Every line from the one holding "You are a GUI" to the end of the entries should be repeated exactly, with the pictures left out.

----- Supplied data

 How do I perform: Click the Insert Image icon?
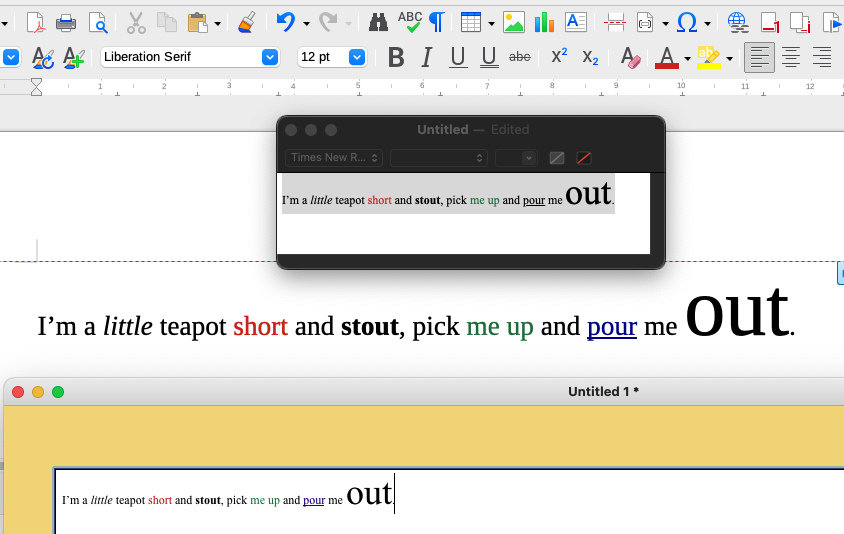coord(514,22)
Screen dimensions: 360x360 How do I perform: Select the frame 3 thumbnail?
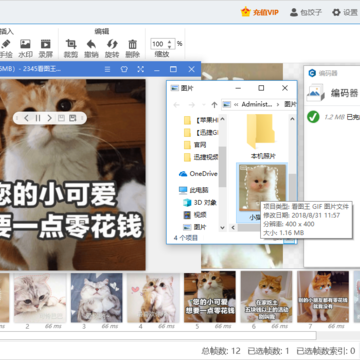(96, 298)
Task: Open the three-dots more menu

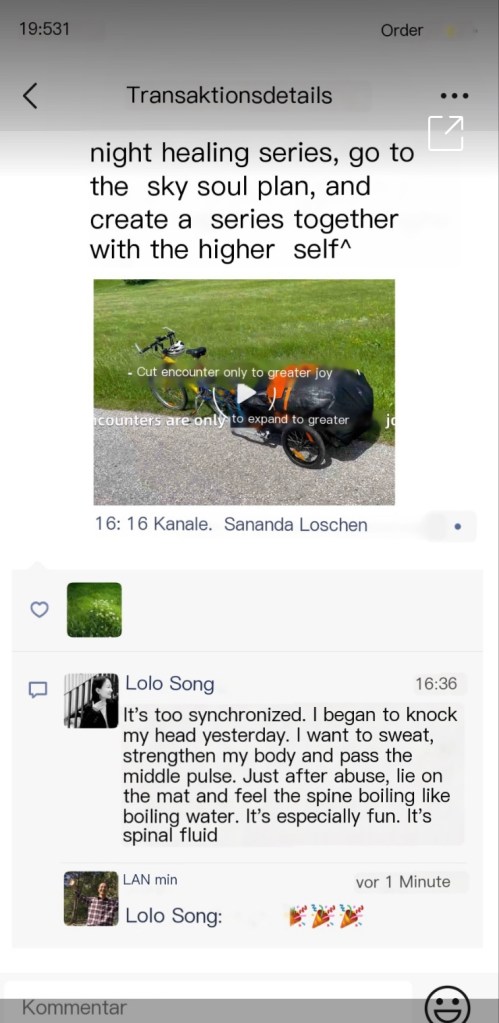Action: (455, 96)
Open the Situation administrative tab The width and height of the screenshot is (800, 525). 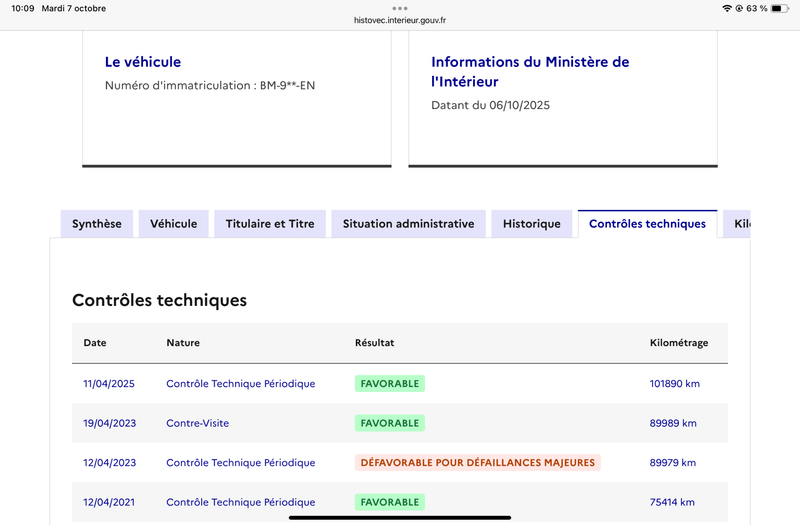408,224
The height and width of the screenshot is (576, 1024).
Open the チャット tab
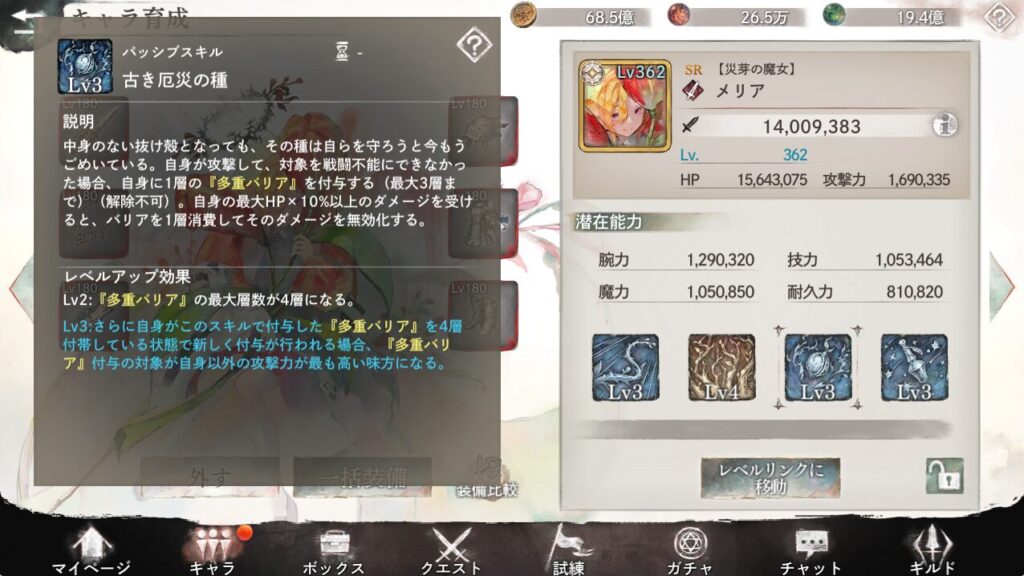tap(811, 550)
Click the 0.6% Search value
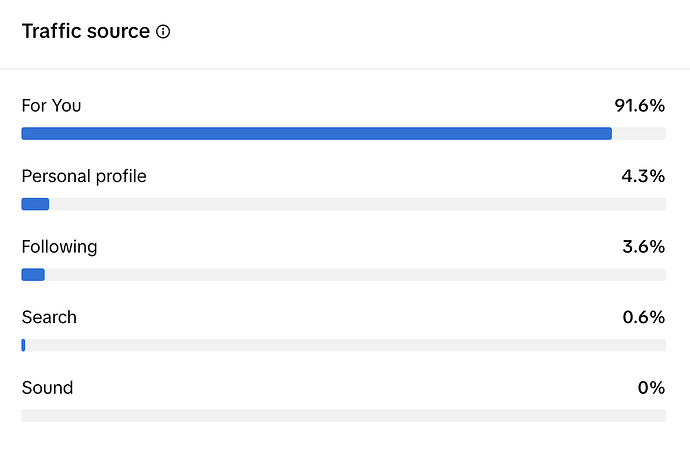 (x=643, y=317)

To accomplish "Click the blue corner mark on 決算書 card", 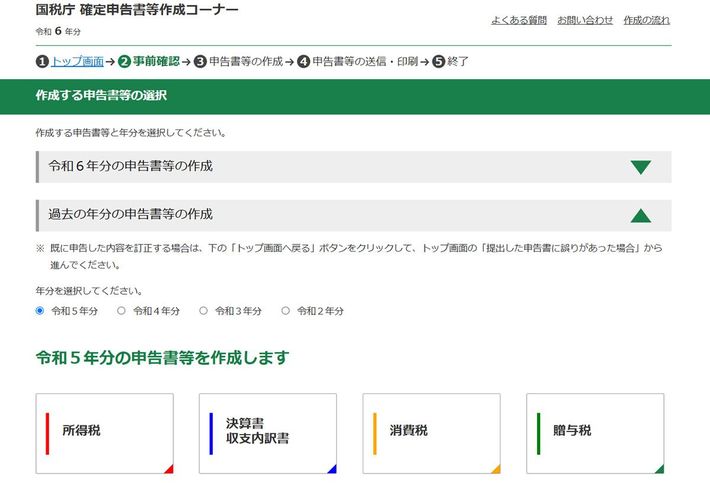I will coord(331,468).
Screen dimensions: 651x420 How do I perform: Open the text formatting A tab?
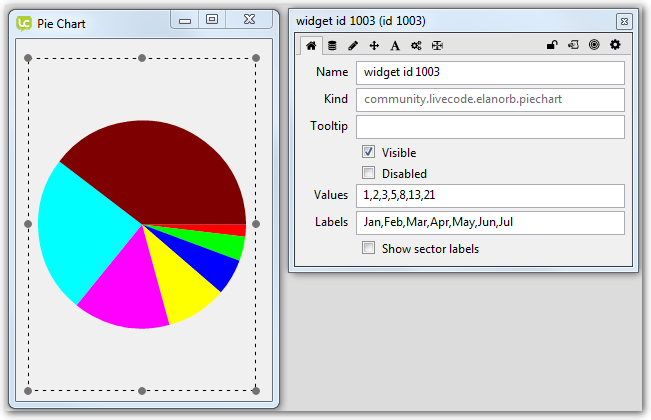[395, 45]
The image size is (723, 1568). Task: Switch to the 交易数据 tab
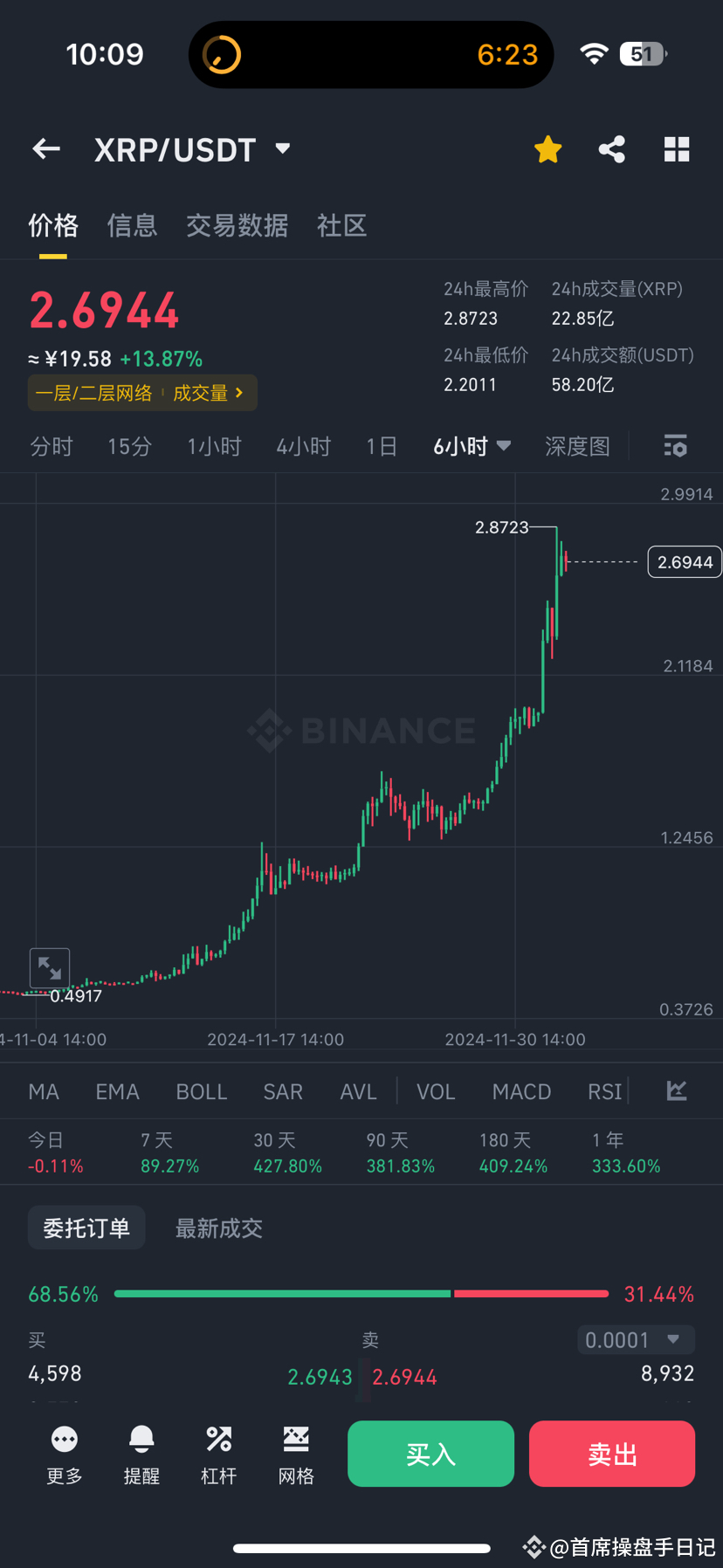(x=237, y=226)
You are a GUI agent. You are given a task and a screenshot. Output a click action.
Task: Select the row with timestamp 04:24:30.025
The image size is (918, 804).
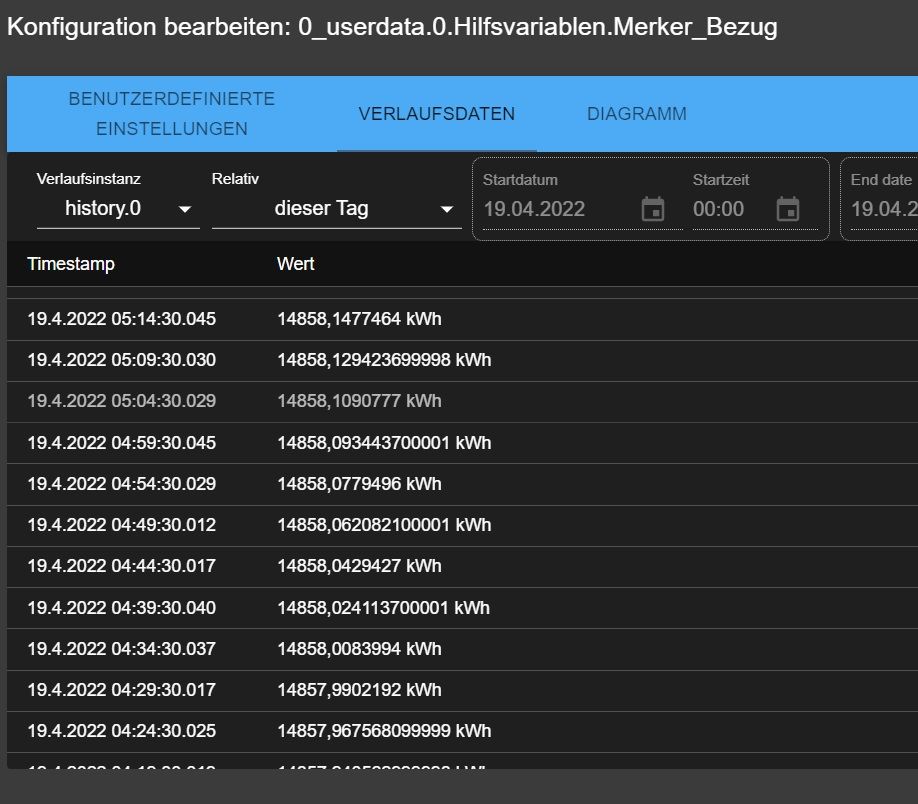[x=122, y=731]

----------

Finished exercise —
You are a GUI agent. You are given a task and a screenshot. Output a click action.
Task: Select the row with timestamp 04:24:30.025
The image size is (918, 804).
[x=122, y=731]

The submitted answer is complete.